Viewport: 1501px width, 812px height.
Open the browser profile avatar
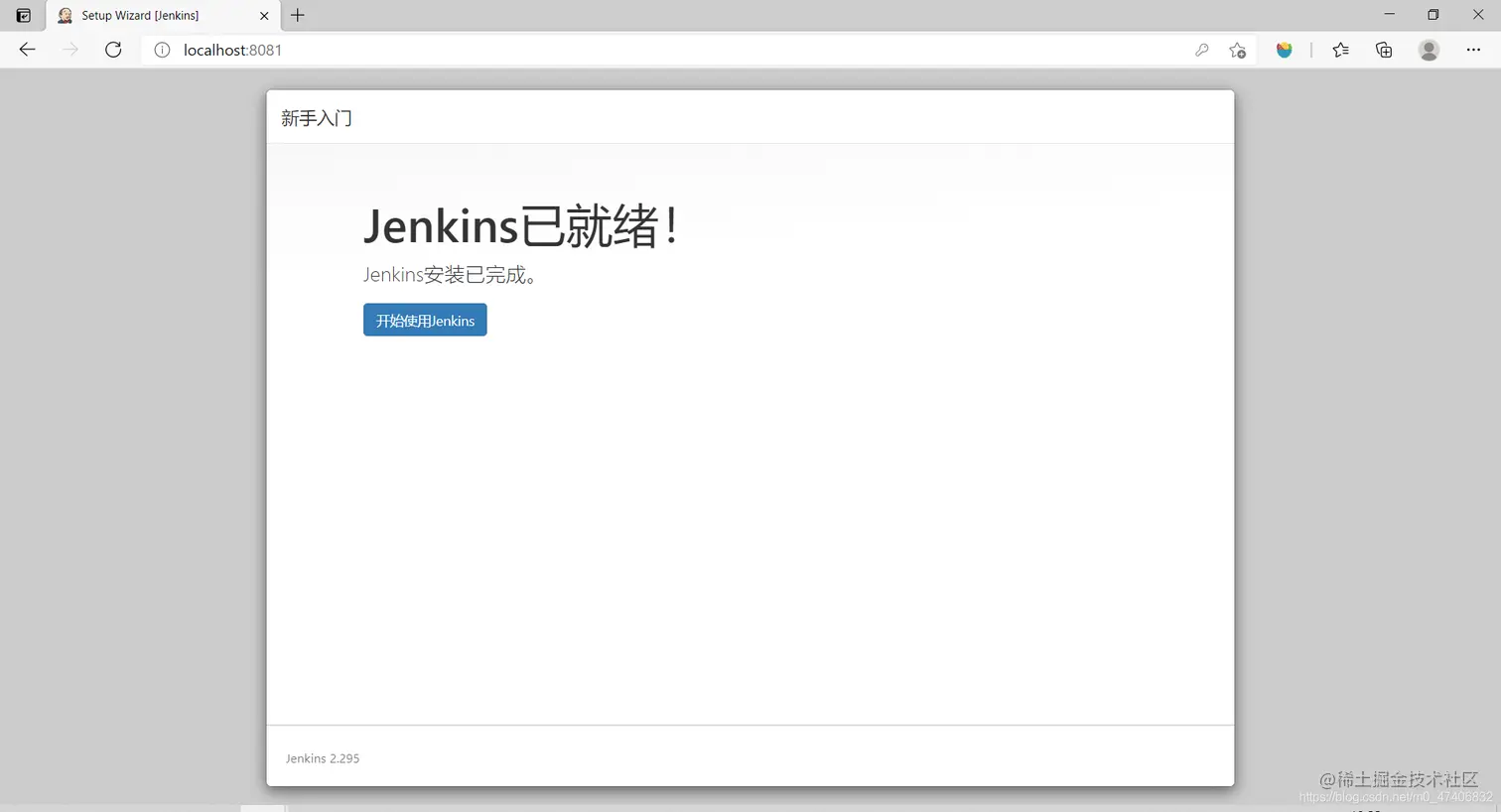1429,50
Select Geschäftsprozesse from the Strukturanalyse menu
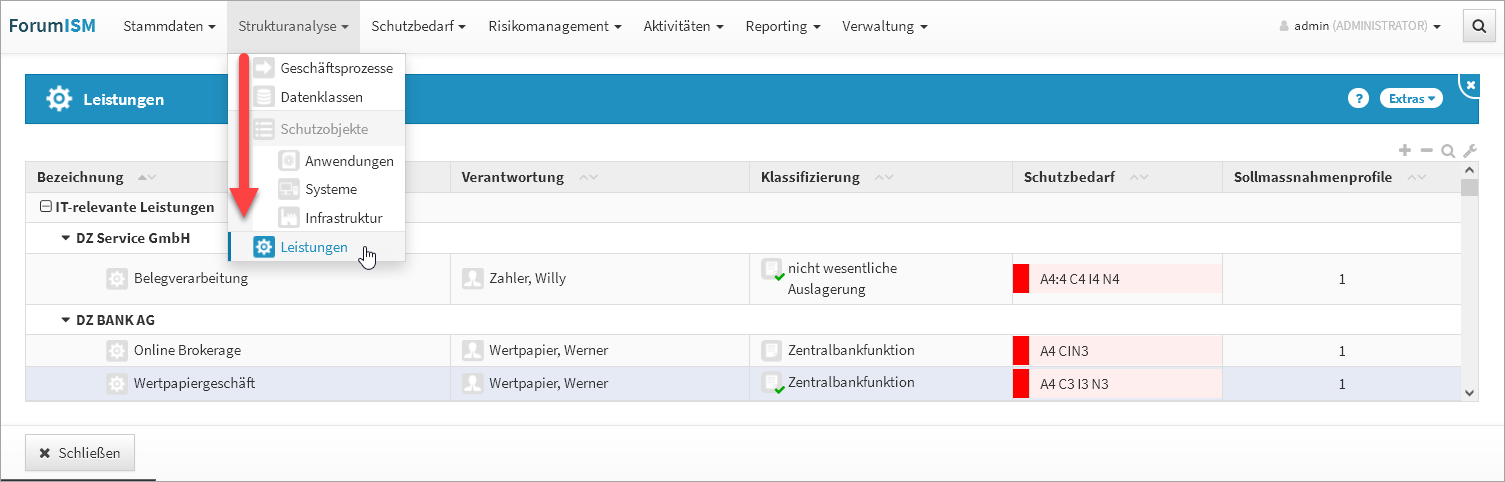 (x=336, y=68)
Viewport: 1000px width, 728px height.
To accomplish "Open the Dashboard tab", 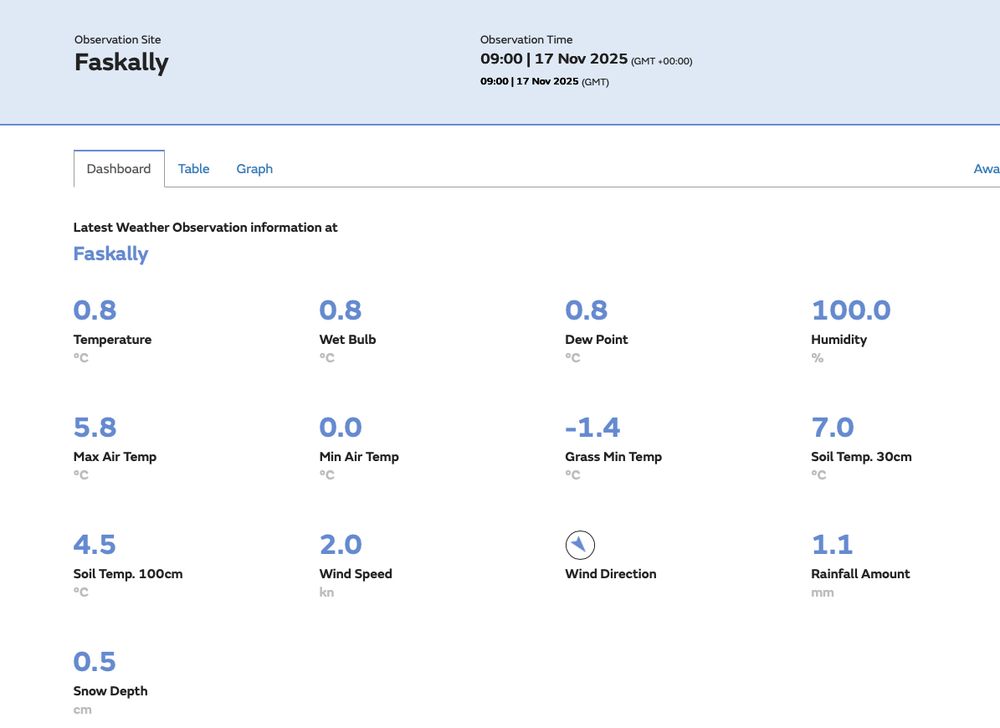I will point(119,169).
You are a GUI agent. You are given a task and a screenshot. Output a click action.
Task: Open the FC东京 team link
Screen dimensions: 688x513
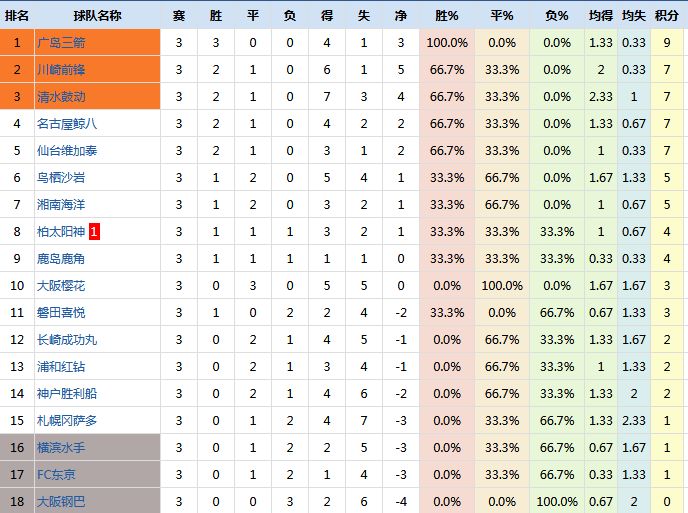[56, 474]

◇ ◇ ◇ ◇ ◇ ◇ ◇

» **Required task**
Could you write out everything from the line containing "You are a GUI" down to the end of the material, replacing "team link" with "club link" and leaving the rest unchanged, but without the pictures?

» **Exercise output**
You are a GUI agent. You are given a task and a screenshot. Output a click action.
Task: Open the FC东京 club link
Screen dimensions: 688x513
[56, 474]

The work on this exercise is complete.